Diria eu: o inglês foi preso por força da inveja, do desejo
de vingança, por querelas entre um particular e as autoridades locais: O
Ouvidor , que parece ter sido um mal pagador, devia a algum comerciante em Porto Seguro, e este
credor foi até a capital da província, ou seja, em
Salvador
Deveu-se minha prisão a informações
prestadas por um morador de Pôrto Seguro, que fora à Bahia com este propósito,
vingando-se da falta de pagamento de uma dívida do governador civil, a quem
acusava de comerciar em pau-brasil,
declarando, ainda, que o brigue estava carregado desse artigo. Acusou também os
dois filhos do governador bem como o capitão mor, de haverem realizado uma
expedição que subira o Rio Grande, acompanhados de empregados, índios e outros
homens, a fim de explorarem certa mina de diamantes que existia às suas
margens, e terem regressado com apreciável quantidade de pedras preciosas. E,
finalmente, acusou o governador de extorsão e de ser opressor de todas as
pessoas a ele imediatamente subordinadas”( LINDLEY 1805;28)
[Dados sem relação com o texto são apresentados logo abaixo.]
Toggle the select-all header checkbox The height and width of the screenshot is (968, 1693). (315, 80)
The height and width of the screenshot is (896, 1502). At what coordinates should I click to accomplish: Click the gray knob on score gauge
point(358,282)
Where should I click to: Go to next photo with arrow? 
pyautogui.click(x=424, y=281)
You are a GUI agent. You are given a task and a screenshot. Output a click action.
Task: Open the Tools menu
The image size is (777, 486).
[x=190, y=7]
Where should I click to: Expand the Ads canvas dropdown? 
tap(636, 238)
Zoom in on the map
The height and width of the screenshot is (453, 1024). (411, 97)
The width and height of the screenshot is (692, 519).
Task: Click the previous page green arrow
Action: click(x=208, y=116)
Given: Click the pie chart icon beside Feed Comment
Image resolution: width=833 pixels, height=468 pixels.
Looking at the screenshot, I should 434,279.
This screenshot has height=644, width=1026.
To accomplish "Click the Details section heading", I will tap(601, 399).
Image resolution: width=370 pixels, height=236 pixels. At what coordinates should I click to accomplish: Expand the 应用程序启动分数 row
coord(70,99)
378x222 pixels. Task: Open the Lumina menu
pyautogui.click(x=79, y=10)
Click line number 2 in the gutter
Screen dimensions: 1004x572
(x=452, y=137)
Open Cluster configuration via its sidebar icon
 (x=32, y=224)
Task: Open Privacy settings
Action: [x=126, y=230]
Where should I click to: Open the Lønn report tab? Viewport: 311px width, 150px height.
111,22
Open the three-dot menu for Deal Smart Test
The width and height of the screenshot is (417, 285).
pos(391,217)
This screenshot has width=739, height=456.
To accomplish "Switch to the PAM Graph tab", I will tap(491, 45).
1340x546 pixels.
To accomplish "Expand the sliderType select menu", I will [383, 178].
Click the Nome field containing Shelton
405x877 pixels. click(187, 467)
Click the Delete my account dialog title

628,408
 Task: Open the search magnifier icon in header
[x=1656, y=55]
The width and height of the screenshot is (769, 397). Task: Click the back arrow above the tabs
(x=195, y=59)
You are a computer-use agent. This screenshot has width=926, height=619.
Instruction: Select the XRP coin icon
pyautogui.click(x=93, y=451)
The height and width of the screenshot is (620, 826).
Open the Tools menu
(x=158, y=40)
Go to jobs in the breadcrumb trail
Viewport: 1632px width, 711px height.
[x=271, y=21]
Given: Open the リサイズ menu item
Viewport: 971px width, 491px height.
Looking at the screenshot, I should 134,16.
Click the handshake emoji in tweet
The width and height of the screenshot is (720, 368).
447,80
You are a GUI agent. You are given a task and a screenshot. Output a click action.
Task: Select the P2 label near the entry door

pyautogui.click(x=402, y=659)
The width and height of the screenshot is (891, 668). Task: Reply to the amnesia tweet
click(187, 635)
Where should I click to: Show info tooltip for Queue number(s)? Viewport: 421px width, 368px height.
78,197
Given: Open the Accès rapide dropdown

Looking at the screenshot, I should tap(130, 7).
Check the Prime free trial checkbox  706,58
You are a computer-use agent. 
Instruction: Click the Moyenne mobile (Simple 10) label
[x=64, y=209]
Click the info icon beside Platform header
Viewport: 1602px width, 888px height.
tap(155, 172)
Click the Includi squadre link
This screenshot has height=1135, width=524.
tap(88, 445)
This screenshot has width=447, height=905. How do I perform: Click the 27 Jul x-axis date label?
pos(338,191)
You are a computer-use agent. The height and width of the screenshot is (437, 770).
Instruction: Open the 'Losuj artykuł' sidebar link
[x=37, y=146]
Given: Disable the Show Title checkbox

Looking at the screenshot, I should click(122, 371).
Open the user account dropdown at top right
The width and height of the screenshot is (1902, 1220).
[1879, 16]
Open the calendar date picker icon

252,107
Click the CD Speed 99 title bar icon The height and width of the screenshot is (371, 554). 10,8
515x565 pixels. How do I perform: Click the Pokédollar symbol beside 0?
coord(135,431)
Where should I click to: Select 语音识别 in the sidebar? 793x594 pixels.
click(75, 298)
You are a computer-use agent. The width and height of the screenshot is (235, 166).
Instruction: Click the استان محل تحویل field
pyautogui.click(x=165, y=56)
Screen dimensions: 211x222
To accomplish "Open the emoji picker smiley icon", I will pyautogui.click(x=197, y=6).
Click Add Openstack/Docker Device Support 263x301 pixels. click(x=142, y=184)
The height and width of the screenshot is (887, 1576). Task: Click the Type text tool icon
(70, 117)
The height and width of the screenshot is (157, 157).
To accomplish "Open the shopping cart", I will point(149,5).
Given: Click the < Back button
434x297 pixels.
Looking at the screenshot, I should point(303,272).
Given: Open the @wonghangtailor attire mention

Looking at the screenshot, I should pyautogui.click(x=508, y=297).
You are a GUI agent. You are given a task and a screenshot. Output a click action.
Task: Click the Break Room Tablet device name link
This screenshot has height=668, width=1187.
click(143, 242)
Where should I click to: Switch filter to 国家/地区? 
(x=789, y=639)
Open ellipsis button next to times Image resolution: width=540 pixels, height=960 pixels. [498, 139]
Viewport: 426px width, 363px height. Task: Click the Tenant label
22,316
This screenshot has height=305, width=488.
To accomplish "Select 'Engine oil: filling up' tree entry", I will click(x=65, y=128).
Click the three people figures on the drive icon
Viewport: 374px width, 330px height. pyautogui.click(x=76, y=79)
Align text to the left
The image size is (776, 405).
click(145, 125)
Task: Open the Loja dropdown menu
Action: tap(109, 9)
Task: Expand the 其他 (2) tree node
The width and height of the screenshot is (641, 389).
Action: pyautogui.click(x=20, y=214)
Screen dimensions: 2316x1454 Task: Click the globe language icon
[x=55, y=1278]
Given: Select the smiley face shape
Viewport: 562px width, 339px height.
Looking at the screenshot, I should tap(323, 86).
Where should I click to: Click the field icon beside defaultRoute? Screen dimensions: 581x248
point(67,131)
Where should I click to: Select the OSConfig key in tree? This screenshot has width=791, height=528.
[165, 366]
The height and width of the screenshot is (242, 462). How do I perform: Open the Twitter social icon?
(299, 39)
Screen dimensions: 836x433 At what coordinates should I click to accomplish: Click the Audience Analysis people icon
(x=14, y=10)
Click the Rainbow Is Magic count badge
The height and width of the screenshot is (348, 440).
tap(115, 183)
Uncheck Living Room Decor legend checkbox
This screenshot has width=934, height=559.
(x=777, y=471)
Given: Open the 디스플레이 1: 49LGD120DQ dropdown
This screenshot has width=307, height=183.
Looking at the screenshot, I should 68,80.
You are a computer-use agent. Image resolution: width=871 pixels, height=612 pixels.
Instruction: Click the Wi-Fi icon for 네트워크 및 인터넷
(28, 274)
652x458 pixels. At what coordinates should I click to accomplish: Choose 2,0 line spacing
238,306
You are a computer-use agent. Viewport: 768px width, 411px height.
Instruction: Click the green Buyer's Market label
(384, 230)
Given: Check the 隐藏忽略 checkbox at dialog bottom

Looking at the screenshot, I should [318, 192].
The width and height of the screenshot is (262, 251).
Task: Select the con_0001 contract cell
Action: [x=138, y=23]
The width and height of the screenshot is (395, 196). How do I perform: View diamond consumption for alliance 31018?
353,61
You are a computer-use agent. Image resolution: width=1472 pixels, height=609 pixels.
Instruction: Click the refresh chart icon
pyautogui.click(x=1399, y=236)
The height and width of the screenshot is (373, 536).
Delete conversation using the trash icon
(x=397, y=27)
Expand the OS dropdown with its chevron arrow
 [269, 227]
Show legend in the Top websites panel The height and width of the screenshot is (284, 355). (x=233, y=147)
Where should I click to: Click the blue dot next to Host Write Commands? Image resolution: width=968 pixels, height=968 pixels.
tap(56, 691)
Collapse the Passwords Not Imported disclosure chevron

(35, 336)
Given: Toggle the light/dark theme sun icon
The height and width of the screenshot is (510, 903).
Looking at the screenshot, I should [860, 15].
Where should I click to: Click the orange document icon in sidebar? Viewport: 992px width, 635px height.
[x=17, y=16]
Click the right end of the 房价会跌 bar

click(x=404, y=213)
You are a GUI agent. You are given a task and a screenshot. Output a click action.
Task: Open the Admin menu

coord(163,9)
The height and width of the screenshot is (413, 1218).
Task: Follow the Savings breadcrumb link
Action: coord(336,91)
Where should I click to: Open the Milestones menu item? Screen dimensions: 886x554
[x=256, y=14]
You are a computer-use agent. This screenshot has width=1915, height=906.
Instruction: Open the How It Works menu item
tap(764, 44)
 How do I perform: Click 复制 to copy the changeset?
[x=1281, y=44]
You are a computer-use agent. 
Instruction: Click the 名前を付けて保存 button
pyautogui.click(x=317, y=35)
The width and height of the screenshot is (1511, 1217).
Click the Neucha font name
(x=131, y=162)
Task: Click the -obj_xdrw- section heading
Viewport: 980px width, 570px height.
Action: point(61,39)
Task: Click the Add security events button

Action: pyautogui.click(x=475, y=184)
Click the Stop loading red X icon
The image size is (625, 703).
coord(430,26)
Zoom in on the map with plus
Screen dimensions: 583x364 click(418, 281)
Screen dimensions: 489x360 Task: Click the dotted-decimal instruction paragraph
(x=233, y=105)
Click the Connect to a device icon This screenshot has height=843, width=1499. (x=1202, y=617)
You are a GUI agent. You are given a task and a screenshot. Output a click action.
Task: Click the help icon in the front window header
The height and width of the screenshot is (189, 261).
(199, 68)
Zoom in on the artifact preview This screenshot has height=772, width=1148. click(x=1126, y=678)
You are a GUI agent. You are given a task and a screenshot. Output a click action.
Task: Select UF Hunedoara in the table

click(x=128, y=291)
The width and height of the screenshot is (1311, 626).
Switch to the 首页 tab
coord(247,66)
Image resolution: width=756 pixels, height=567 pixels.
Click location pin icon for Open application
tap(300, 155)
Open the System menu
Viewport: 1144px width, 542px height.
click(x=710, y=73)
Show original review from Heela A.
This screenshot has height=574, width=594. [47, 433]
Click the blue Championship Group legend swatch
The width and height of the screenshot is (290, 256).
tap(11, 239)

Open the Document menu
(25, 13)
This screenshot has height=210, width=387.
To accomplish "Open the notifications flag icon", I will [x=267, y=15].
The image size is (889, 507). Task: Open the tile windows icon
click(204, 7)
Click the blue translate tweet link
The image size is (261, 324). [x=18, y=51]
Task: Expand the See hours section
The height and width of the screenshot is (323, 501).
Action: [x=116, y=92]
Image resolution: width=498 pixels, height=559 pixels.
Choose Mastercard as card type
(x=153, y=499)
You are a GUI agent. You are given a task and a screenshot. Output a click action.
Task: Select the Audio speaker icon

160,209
Com esta denúncia Lindley e sua pobre mulher foram jogados
às enxovias[2],
juntamente com a sua tripulação, sendo encarcerados, também, os dois filhos do ouvidor
(Gaspar José e Antônio Luís Dantas Coelho, o Capitão- Mor Mariano Conceição, Antônio
José Maranhão dono de um armazém e funcionários subalternos.
Imaginem em que merda o inglês se meteu, levando junto a sua
mulher, pobre coitada!
UM ano depois dessas prisões, também o Ouvidor Jose Dantas Coelho
foi preso juntamente com outros envolvidos no caso que o Príncipe Regente, Dom
João VI denominou “escandaloso contrabando praticado em Porto Seguro” ( Carta Régia
enviada ao Governador da Bahia em 1803.[3]
Bom foi assim que o LIndley e a sua esposa foram parar na
cadeia, e vocês não queiram saber que tipo de cadeia era a da época.
A saga do inglês e da sua família, prosseguirá num próximo capítulo,
lembrando que o inglês não comprou a madeira, não havia nenhum pau brasil na
embarcação, mas, ainda assim foi preso e jogado na prisão juntamente com a sua
esposa e sua tripulação.
[1] Deitar
ferros – ancorar, jogar a âncora
[2] Enxovias
– parte subterrânea das prisões. Geralmente úmida e escura, que, outrora
abrigava os presos por crimes graves ou de alta periculosidade.
[3]
Carta Règia – documento com o qíliaal o rei
dirigia-se aos administradores contendo determinações gerais e permanentes. A
correspondência é diretamente do rei aos administradores.